Album Review – Nora Jane Struthers “Bright Lights, Long Drives…”

In the increasingly hard-to-define and omnivorous realm of “Americana” where everyone seems to be obsessed with finding some producer from the indie rock realm to come in and put their personal stamp on a record, or they’re getting caught up in feeling like they need to commentate through the current political climate for everyone to the point of being trite, somewhere the idea of penning really good songs, and then heading into the studio to record them with your road band in a way that does the inspiration behind the compositions justice got sifted down the ladder of priorities.

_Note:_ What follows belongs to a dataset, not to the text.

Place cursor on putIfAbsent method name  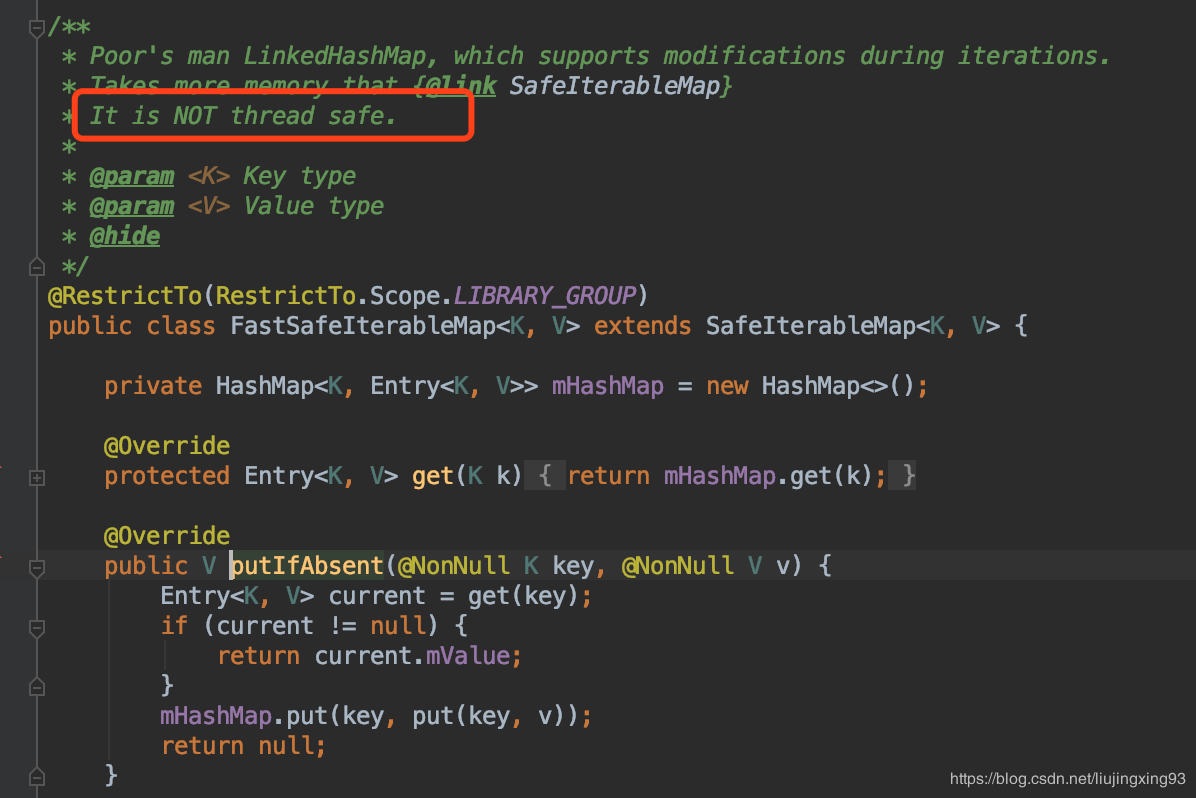click(x=307, y=565)
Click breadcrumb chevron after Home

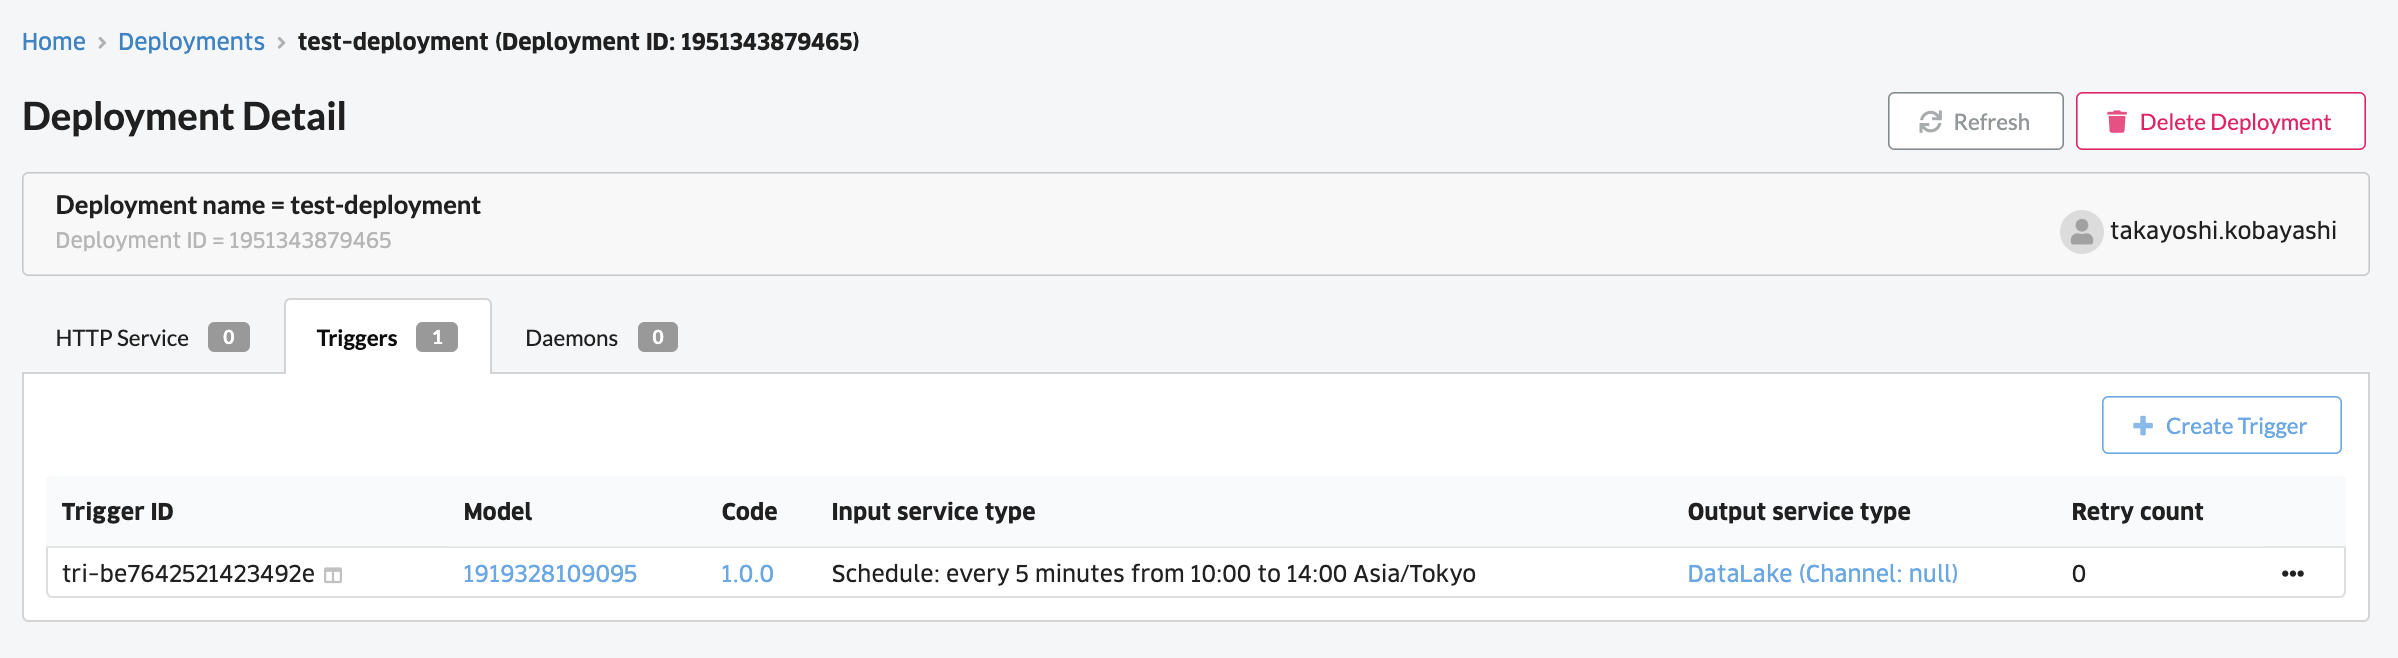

But this is exactly what you’ll find with the latest record from Nora Jane Struthers called Bright Lights, Long Drives, First Words. There’s nothing positively groundbreaking or unique about this effort. The songs are taken from little snapshots of Nora Jane’s life, well-written and appealing of course, but nothing too fanciful. The production is relatively straightforward country rock with a some growl in the guitar and a loose feel. But the simplicity is what’s so great about this record. It’s refreshing. All the bullshit melts away when you put this record on. There’s just a base appeal from the combination of music and message that gets you feeling right.

Originally from the string band realm where she would travel around with her father to bluegrass festivals and fiddler gatherings and such, Nora Jane Struthers was dyed in the roots of American music from an early age. After going to college and working as a teacher for a while, she caught the music bug hard, moving to Nashville in 2008 and playing for a bit with her father under the name Dirt Road Sweetheart, then forming a band called The Bootleggers who won the Telluride Bluegrass Festival band competition in 2010. Then after playing in the band Bearfoot for a while, she eventually launched a solo career.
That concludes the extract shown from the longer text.